The tone I used hurt my mother more than the words. Silence followed for quite a while, until Wangchuk broke the silence and had a conversation with Amala. I felt neglected. I caught onto something Wangchuk said, and I totally disagreed with it, so I corrected him in my snappy tone. Jokingly Amala commented, “tsk tsk, your sister is just like a cat (used as an adjective in Tibetan).”

I was in no mood to joke, and Amala sided with Wangchuk in the conversation which had turned into an argument. By now I was hurt too, even though the reason for arguing was pointless. “You always side with him! Ever since I can remember, it’s always been Wangchuk, Wangchuk, Wangchuk.” Amala sighed heavily, and tried talking to me and apologizing, but I just kept quiet. After sometime, Amala was quiet too. I had avoided looking at the mirror until the silence. I saw tears well up in my mother’s eyes. I hated the fact that Amala apologized to me, when the fault was all mine, and seeing her in this state.

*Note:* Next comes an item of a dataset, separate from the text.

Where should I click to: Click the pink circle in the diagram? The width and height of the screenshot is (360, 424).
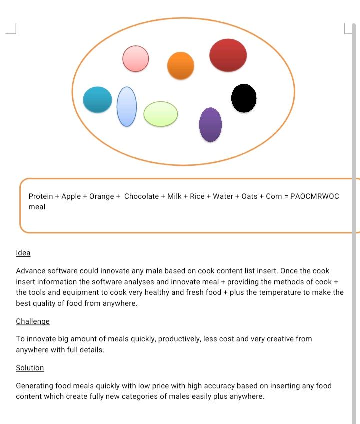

Things turned out pretty okay by the time we got home. The forming of tears stung my eyes as I apologized and I sighed with relief as I plunged into Amala’s arms. That night, as I thought over all that had happened in the car I realized how rude I had been my mother. To begin with I should have never showed her that attitude while I waited for her. If I could have changed things, it would have been the way I thought. Not having seen my mother the whole day, I should have been happier to see her. I should never have made that comment about Momo-la and realized that Amala, being the person she is, loves to talk, and whatever she was talking about must have been important. Lastly, I would apologize to Wangchuk for being so snappy. I don’t want to be a person that hurts others and is the reason for someone to be crying, especially to those that I love.


Friday 11 November 2011

Challenge 10: Anger


124. What outrages you? (Wake Forest)

I try to be patient. I try to have a smile on my face all the time. But there are moments when my brain ignores those efforts and lashes out in rage. Anger is a powerful emotion that lies within every living being, waiting for something to trigger it. Anger is not a bad thing; yet, some people become crazy due to it. This emotion is one that I try very hard to control, but there are something things that my emotions, in which I try to smile, cannot surpass. These are also the things that challenge my patience and ultimately trigger my anger.

Screams, shouts, booming music, all those contribute to the list of things that outrage me. This is especially so, for times when I try to work (in fact, for a time like now; as I type, I am able to hear every word from the movie How the Grinch Stole Christmas that is playing outside). I feel my mind needs silence to work, and when any sound breaks that silence, I get annoyed. Shouting is just one of the factors that break the silence. Shouting once is negligible, but when the shout is in a microphone, for an announcement that was said a minute ago, it becomes intolerable! That just gets me angry, and makes me wonder how some people can be so deaf.

Doing unnecessary things outrage me – whether it’s me doing it, or whether it’s someone else. Surfing the web instead of doing work is an unnecessary thing I am constantly doing; not only does this infuriate me but fills me with regret too. Holding onto past memories is another one of those unnecessary things I find myself doing. I don’t have to do it, yet I cannot seem to let go of it. This thought it’s interrupted by a “shush” from a dorm parent. That’s another thing that I cannot tolerate. Consecutive “shhhhh’s,” even when there is no noise! That makes me want to shush them back, or do something that will go against the purpose of that shush.

Cluster on my desk, people barging into my room and leaving without closing the door, people sitting on my bed right after I make it (it’s no longer puffy), inconsideration, breaking promises, and the list goes on. I try very hard to overlook these miniscule things which have a negative impact on me, but everyone has particular things that outrage them, and these are just a few of mine.